PHILLIPS PETROLEUM plans to begin producing China's largest offshore oil field, Peng Lai 1903 field in Bohai Bay, starting in August 2002.

Phillips China operates the field with 49%. The remaining interest is held by CNOOC,which has a right to 51% of any offshore developments.

Peng Lai 19-3 is expected to eventually produce 120,000-150,000 b/d.

Phillips China has invested $2 billion at Peng Lai, which analysts say hold China's second-largest reserves behind the onshore Daqing field complex controlled by PetroChina.

Renovation work is expected to enhance production on the Groningen acreage in the northern Netherlands. Dutch firm NAM awarded the Stork GLT consortium a 135 million euro, 3-year contract involving three production sites at Slochteren gas field.

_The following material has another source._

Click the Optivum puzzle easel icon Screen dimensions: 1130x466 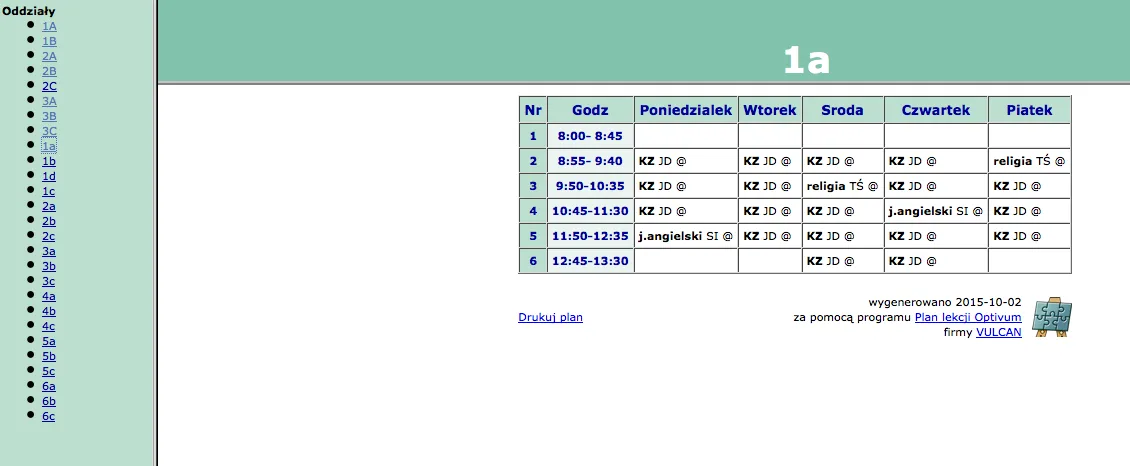click(1051, 317)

Work is slated for the Zuiderpolder, Schaapbulten, and Oudeweg sites. The contract was awarded under a 1997 outline agreement. The first phase of the project, covering 11 of the 29 production installations, is worth more than 454 million euros to Stork GLT, which has an option for the remaining installations. NAM and Stork GLT also signed a contract in 1997 for the maintenance of all the renovated production installations for 25 years. The consortium has performed similar work for NAM at the Tjuchem, Beierum, de Paauwen, and Siddeburen sites. In Venezuela, Statoil and state-owned PDVSA have signed a memorandum of understanding to increase oil production from Ceuta Area 2 Sur field in Lake Maracaibo. The companies plan to increase oil production from the current level of 18,000 b/d through the use of new well technology. In the first phase, expected to take 3-4 months, Statoil and PDVSA will conduct joint studies to assess possibilities for increasing production in the technically challenging field. Statoil's project manager Ole Preben Berget said work will begin immediately on the studies. Arabian Oil signed a memorandum of understanding with the Kuwaiti government that would allow it to keep producing Khafji oil field beyond the January 2003 expiration date. Arabian Oil, a consortium of Japanese companies, is Japan's largest crude producer. A final agreement is expected by Jan. 29, 2002. The field straddles the border of Saudi Arabia and Kuwait. Arabian Oil lost the concession rights to the Saudi Arabian side of the field in February 2000. Japan, heavily dependent on imported crude from the Middle East, is trying to maintain a strong foothold in overseas oil-producing basins, especially in the Middle East.

NEGOTIATIONS ARE under way for Bolivian gas to supply a proposed LNG terminal in North America.

Utility holding company Sempra Energy and Pacific LNG, a consortium formed by Repsol-YPF, BG, and PanAmerican Energy, agreed to begin negotiations for a 20-year supply of Bolivian LNG to be delivered to northwestern Mexico and southern California. PanAmerican Energy is a joint venture owned by BP 60% and Bridas 40%.

The proposed agreement will include the output of a two-train LNG plant on the Pacific coast of South America, which could export 800 MMcfd of gas from Bolivia to North America. The LNG will be delivered to the proposed Sempra Energy-CMS Energy LNG terminal to be built near Ensenada, Baja California, Mexico (OGJ Online, Oct. 5, 2001).

The gas would serve new and existing power plants and industries in both Baja California and southern California.

The companies involved in Pacific LNG are also partners in Bolivia's 13 tcf Margarita field, which will be the gas source. Repsol-YPF operates Margarita.